Extrait de page>
────────────────────

2. Les autres ne savent pas parler

La langue de l'autre, c'est une langue qui ne mérite pas le nom de langue. Le barbare, c'est celui qui ne peut parler correctement notre langue, celle-ci étant supposée plus pure et plus claire que toutes les autres. Ainsi, les termes langue tudesque, teutonne désignent dans la pensée classique une langue rude, incapable de raffinement et d'intelligence.

Lorsque l'on veut dire qu'un discours est incompréhensible, on le désigne comme de l'allemand ou du haut-allemand depuis Rabelais .

Ces insultes se retrouvent dans des termes lorrains : parler en allemand ou comme un Allemand, c'est hallemander avec un h bien expiré, c'est hachepailler. L'Allemand ou l'Alsacien devient le hachepailleur, celui qui parle comme s'il hâchait de la paille, en réduisant tout mot à une sorte de bouillie.

3. Tous des uhlans prussiens !

Lorsque les troupes allemandes se sont répandues en Alsace et en Lorraine en 1870, les paysans s'exclamaient que les Suédois étaient de retour. Deux siècles plus tôt, lors de la Guerre de Trente Ans les troupes suédoises s'étaient en effet livré à l'un des plus grands massacres de l'histoire européenne : un tiers de la population de la Lorraine, de l'Alsace et du Palatinat avait été exécutée ou affamée, une autre partie n'avait dû sa survie qu'à l'abandon de leur village et elle deviendra les Yennischs qui adopteront le mode de vie des Roms.

Les troupes allemandes de 1870 deviendront donc seulement composées de uhlans prussiens même si elles comprenaient des Badois, des Hanovrois, des Bavarois, et plus souvent des fantassins. Le nom du uhlan est phonétiquement évocateur, le français opère une disjonction alors que le terme devrait commander l'élision : l'uhlan plutôt que le uhlan. Le nom évoque le hurlementn le hululement, un langage qui n'est pas humain. Une première orthographe du nom en français a été hulan au 19e s.

────────────────────

Enregistrements fournis>
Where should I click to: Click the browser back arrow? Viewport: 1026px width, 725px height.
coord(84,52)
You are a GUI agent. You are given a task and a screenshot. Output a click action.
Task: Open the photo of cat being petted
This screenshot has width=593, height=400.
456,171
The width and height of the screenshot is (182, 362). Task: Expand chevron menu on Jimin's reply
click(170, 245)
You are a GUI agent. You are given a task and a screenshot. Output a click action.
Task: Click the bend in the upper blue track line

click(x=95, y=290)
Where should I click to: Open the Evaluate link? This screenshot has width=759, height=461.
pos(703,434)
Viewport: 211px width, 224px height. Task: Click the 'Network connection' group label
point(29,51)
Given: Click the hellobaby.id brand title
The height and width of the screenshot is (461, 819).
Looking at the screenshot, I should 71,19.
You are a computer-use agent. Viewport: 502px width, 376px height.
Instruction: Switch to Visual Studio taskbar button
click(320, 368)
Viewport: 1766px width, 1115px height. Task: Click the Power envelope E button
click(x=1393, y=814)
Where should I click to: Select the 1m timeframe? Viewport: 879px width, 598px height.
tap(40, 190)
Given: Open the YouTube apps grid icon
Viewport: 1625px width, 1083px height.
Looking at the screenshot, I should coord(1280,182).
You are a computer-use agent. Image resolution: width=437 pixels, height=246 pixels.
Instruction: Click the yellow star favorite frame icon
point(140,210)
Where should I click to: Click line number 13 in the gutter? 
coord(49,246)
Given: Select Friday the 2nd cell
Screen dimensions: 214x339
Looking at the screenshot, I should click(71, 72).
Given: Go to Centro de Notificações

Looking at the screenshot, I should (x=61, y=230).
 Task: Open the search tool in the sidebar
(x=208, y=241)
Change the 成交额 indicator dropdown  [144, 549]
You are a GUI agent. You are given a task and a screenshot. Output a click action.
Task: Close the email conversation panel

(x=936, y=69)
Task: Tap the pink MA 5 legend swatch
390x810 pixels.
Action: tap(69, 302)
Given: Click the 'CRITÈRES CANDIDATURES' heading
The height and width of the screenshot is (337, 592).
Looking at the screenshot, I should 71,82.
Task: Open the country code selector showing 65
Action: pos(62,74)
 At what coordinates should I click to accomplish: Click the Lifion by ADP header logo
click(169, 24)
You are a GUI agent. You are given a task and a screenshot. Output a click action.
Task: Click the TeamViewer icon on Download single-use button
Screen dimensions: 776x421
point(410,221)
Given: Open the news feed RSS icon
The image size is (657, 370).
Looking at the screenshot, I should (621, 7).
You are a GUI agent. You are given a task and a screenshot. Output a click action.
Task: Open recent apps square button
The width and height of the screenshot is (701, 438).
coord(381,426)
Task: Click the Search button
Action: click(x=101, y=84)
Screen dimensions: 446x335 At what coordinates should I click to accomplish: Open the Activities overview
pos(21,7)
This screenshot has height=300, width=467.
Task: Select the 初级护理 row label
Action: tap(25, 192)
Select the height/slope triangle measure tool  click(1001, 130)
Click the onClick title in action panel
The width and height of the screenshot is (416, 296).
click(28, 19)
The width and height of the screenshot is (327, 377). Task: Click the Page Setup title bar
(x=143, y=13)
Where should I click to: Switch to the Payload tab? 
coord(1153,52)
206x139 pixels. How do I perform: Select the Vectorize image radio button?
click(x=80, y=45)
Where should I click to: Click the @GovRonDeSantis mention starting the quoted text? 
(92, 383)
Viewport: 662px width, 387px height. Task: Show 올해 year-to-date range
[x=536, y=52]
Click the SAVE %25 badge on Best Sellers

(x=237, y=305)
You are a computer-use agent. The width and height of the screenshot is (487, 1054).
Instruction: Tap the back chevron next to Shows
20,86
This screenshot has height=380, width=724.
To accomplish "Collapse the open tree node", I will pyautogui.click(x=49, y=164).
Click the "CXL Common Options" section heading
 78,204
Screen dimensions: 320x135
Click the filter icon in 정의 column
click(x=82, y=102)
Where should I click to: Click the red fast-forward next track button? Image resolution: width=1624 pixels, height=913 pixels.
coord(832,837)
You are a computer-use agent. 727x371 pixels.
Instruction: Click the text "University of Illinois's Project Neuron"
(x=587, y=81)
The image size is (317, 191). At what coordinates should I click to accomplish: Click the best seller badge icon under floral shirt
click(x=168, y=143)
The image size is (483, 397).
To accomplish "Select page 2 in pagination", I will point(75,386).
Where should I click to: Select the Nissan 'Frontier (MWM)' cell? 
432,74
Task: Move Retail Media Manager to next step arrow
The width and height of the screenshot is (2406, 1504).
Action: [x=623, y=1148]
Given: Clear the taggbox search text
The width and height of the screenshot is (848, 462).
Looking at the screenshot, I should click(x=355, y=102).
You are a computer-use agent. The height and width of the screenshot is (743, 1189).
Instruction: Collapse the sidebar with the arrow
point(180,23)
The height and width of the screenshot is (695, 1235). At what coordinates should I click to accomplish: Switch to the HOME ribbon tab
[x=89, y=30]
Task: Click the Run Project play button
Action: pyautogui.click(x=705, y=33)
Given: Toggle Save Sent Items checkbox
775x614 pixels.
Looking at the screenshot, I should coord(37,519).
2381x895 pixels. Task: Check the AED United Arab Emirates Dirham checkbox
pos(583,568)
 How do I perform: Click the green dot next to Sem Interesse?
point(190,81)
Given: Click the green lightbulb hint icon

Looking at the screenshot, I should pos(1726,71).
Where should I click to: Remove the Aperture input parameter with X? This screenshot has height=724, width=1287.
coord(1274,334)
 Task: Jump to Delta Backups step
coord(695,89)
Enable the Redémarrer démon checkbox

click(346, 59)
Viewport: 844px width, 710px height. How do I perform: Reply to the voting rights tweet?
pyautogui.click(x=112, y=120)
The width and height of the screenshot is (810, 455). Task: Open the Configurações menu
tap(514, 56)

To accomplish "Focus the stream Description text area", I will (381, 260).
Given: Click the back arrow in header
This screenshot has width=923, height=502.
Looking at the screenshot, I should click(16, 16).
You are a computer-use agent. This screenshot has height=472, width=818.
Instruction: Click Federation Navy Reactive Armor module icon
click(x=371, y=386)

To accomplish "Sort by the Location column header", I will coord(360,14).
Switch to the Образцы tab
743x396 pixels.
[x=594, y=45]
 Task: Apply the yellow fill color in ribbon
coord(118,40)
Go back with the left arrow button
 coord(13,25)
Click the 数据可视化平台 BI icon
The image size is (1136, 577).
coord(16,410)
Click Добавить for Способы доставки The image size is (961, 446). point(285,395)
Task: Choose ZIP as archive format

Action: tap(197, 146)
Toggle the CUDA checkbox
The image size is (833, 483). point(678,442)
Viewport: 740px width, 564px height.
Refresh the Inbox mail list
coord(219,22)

────────────────────

Consigne 1>
Reproduisez à l'identique l'extrait de page en entier.
Consigne 2>
Dans les enregistrements, transcrivez à l'identique les lignes qui vont de celle contenant « This screenshot has height=380, width=724. » jusqu'à celle contenant « Looking at the screenshot, I should coord(37,519). », ces deux lignes incluses.

Réponse 1>
2. Les autres ne savent pas parler

La langue de l'autre, c'est une langue qui ne mérite pas le nom de langue. Le barbare, c'est celui qui ne peut parler correctement notre langue, celle-ci étant supposée plus pure et plus claire que toutes les autres. Ainsi, les termes langue tudesque, teutonne désignent dans la pensée classique une langue rude, incapable de raffinement et d'intelligence.

Lorsque l'on veut dire qu'un discours est incompréhensible, on le désigne comme de l'allemand ou du haut-allemand depuis Rabelais .

Ces insultes se retrouvent dans des termes lorrains : parler en allemand ou comme un Allemand, c'est hallemander avec un h bien expiré, c'est hachepailler. L'Allemand ou l'Alsacien devient le hachepailleur, celui qui parle comme s'il hâchait de la paille, en réduisant tout mot à une sorte de bouillie.

3. Tous des uhlans prussiens !

Lorsque les troupes allemandes se sont répandues en Alsace et en Lorraine en 1870, les paysans s'exclamaient que les Suédois étaient de retour. Deux siècles plus tôt, lors de la Guerre de Trente Ans les troupes suédoises s'étaient en effet livré à l'un des plus grands massacres de l'histoire européenne : un tiers de la population de la Lorraine, de l'Alsace et du Palatinat avait été exécutée ou affamée, une autre partie n'avait dû sa survie qu'à l'abandon de leur village et elle deviendra les Yennischs qui adopteront le mode de vie des Roms.

Les troupes allemandes de 1870 deviendront donc seulement composées de uhlans prussiens même si elles comprenaient des Badois, des Hanovrois, des Bavarois, et plus souvent des fantassins. Le nom du uhlan est phonétiquement évocateur, le français opère une disjonction alors que le terme devrait commander l'élision : l'uhlan plutôt que le uhlan. Le nom évoque le hurlementn le hululement, un langage qui n'est pas humain. Une première orthographe du nom en français a été hulan au 19e s.

Réponse 2>
This screenshot has height=380, width=724.
To accomplish "Collapse the open tree node", I will pyautogui.click(x=49, y=164).
Click the "CXL Common Options" section heading
 78,204
Screen dimensions: 320x135
Click the filter icon in 정의 column
click(x=82, y=102)
Where should I click to: Click the red fast-forward next track button? Image resolution: width=1624 pixels, height=913 pixels.
coord(832,837)
You are a computer-use agent. 727x371 pixels.
Instruction: Click the text "University of Illinois's Project Neuron"
(x=587, y=81)
The image size is (317, 191). At what coordinates should I click to accomplish: Click the best seller badge icon under floral shirt
click(x=168, y=143)
The image size is (483, 397).
To accomplish "Select page 2 in pagination", I will point(75,386).
Where should I click to: Select the Nissan 'Frontier (MWM)' cell? 
432,74
Task: Move Retail Media Manager to next step arrow
The width and height of the screenshot is (2406, 1504).
Action: [x=623, y=1148]
Given: Clear the taggbox search text
The width and height of the screenshot is (848, 462).
Looking at the screenshot, I should click(x=355, y=102).
You are a computer-use agent. The height and width of the screenshot is (743, 1189).
Instruction: Collapse the sidebar with the arrow
point(180,23)
The height and width of the screenshot is (695, 1235). At what coordinates should I click to accomplish: Switch to the HOME ribbon tab
[x=89, y=30]
Task: Click the Run Project play button
Action: pyautogui.click(x=705, y=33)
Given: Toggle Save Sent Items checkbox
775x614 pixels.
Looking at the screenshot, I should coord(37,519).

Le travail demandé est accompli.